Oliver shuffled onto them. He reached for the backpack again, this time pulling out a bag of snacks.

“Lot of time to kill waiting for that to go down,” Luna said, nodding at his swollen ankle.

“And I can’t answer all the work emails that are definitely piling up.

I have this pottery company in London that seems eager for a newsletter swap.

I think they’d be good for… Anyway. Want to play I Spy? I spy something…green.”

“Tree,” Oliver said, not looking up.

Luna gasped. “Oh my gosh, you did it.”

Oliver handed her a juice box and several strips of jerky.

Luna blinked at them, weirdly charmed. “Thanks.”

“Thanks for the blankets,” he replied, leaning up against the cave wall. He bit into his own strip of jerky, chewing loudly. “Well, thanks to me for bringing them. Thanks for taking two seconds to lay them out.”

Luna rolled her eyes. She bit into her jerky, picturing him here with his family.

Dealing out juice boxes, orange slices, jerky, trail mix, and everything else she’d glimpsed in that snack bag he was pushing back into the backpack for later.

Showing them how to identify bugs, which he’d started talking to Luna about before she threatened to push him off the mountain.

Maybe teaching them how to light a fire.

He took care of his pack. She had to give him that.

He was gruff and growly, and he didn’t let anyone in, even the people he was closest to. But he took care of them.

Luna sipped her juice box, trying to quell the fluttering in her stomach. It had nothing to do with the bond—she just couldn’t remember the last person who’d made her feel cared for.

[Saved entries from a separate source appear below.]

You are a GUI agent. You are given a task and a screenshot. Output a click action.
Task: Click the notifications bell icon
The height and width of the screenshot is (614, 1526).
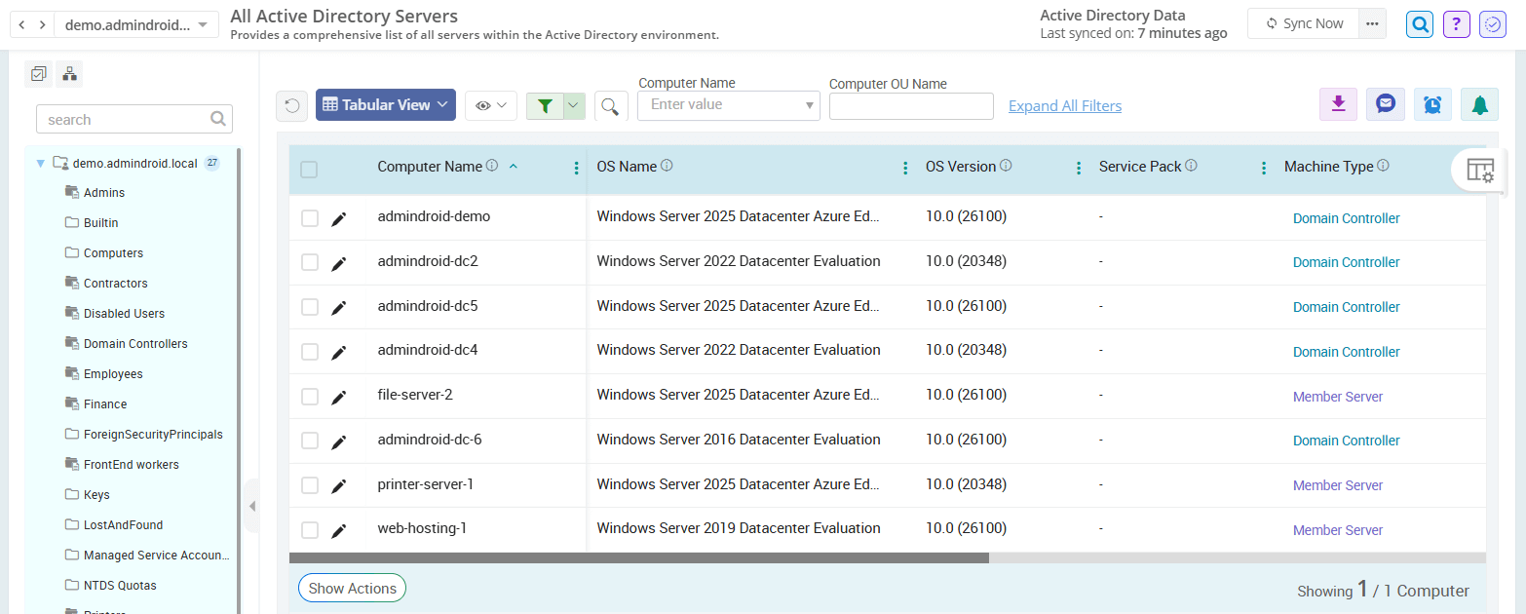point(1480,103)
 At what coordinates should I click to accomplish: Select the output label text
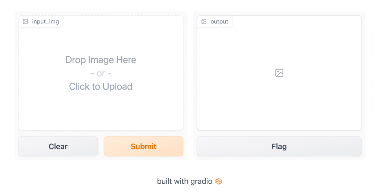click(x=219, y=22)
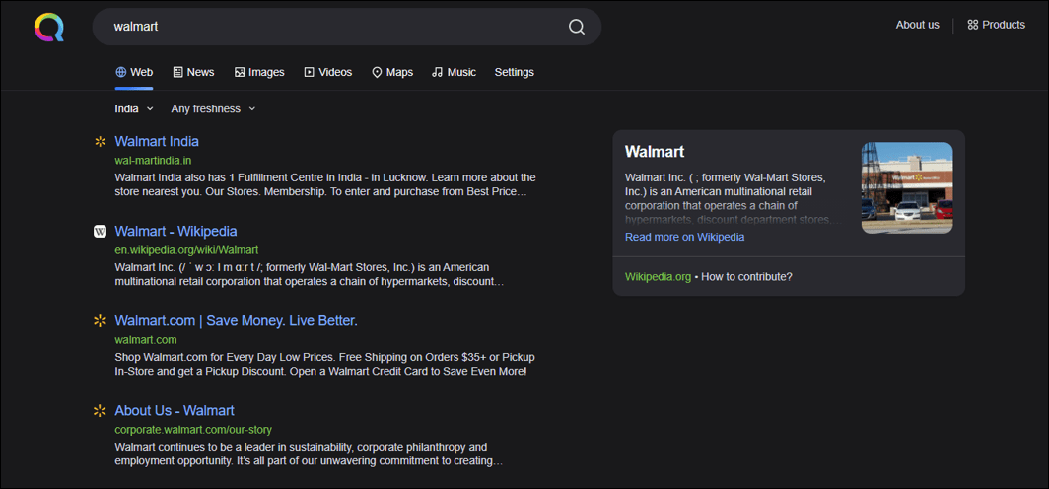Click the magnifying glass search icon
The width and height of the screenshot is (1049, 489).
point(577,27)
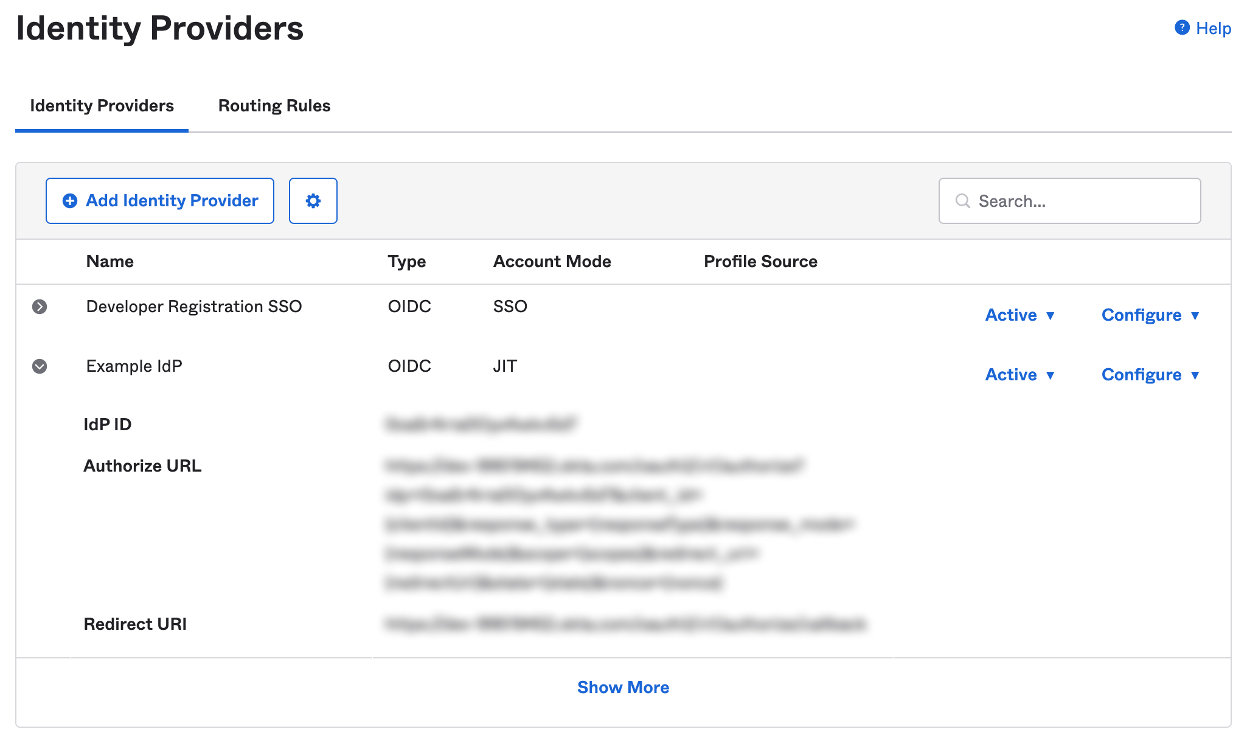Click the collapse arrow on Example IdP
The image size is (1247, 743).
point(40,366)
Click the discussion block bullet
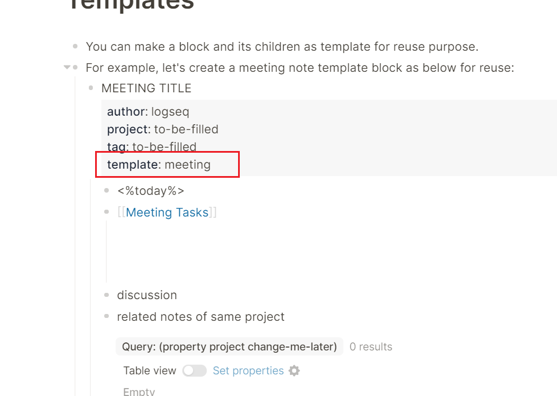 click(107, 295)
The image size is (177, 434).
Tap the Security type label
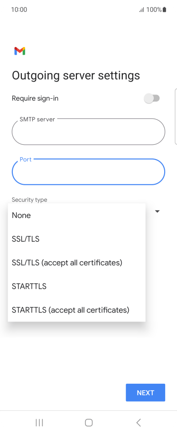pos(29,199)
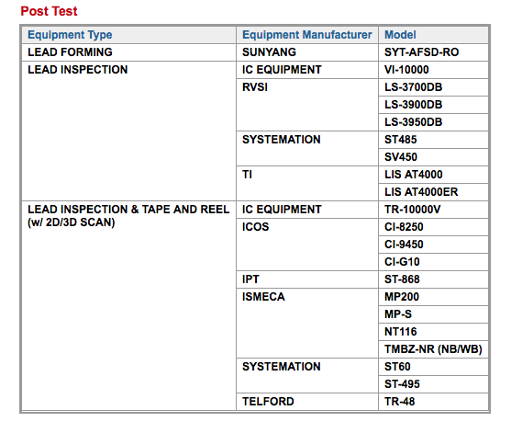Select the SUNYANG manufacturer cell

coord(307,52)
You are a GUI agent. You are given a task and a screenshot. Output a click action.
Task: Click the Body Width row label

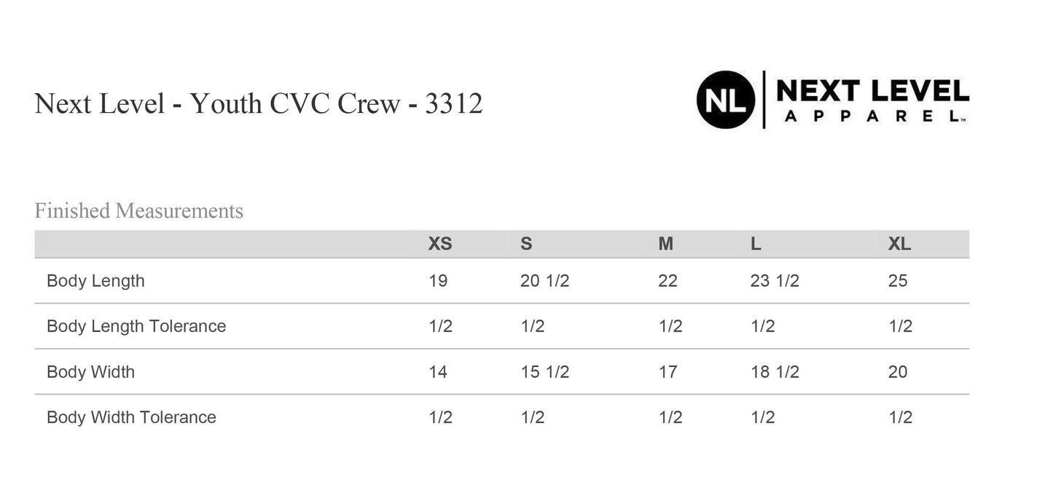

“So,” she said, settling against the cave wall beside him, their elbows touching. “About that whole…not shifting thing. Is it because of what that woman tried to do?”

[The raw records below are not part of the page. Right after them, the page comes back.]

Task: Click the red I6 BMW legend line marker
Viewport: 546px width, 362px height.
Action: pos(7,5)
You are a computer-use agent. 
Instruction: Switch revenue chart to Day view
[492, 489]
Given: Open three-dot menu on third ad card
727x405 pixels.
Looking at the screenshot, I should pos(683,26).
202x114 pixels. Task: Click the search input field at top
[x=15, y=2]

He stiffened. “Who told you that?”

“Sabine,” she admitted, putting every inch of casualness she could into the word.

Everything was easier to talk about if it wasn’t important.

“It’s not a big deal. I mean, obviously, it’s a big deal someone tried to kill your family, and now you can’t shift.

But like, it’s not a big deal if you tell me about it. ”

She took another bite of jerky, chewing through the tough texture.

“What am I gonna do about it, right? So, if you want to tell me…”

“Nothing to tell.” He shoved the rest of his food into his jeans pocket, scowling. He looked shaken.

Luna bit her pinkie nail. It was bright blue, thanks to Darren’s efforts several nights ago. The polish was patchy, but she hadn’t redone it yet. She kind of liked looking down and remembering his gap-toothed grin as she let him slide the brush over her nails.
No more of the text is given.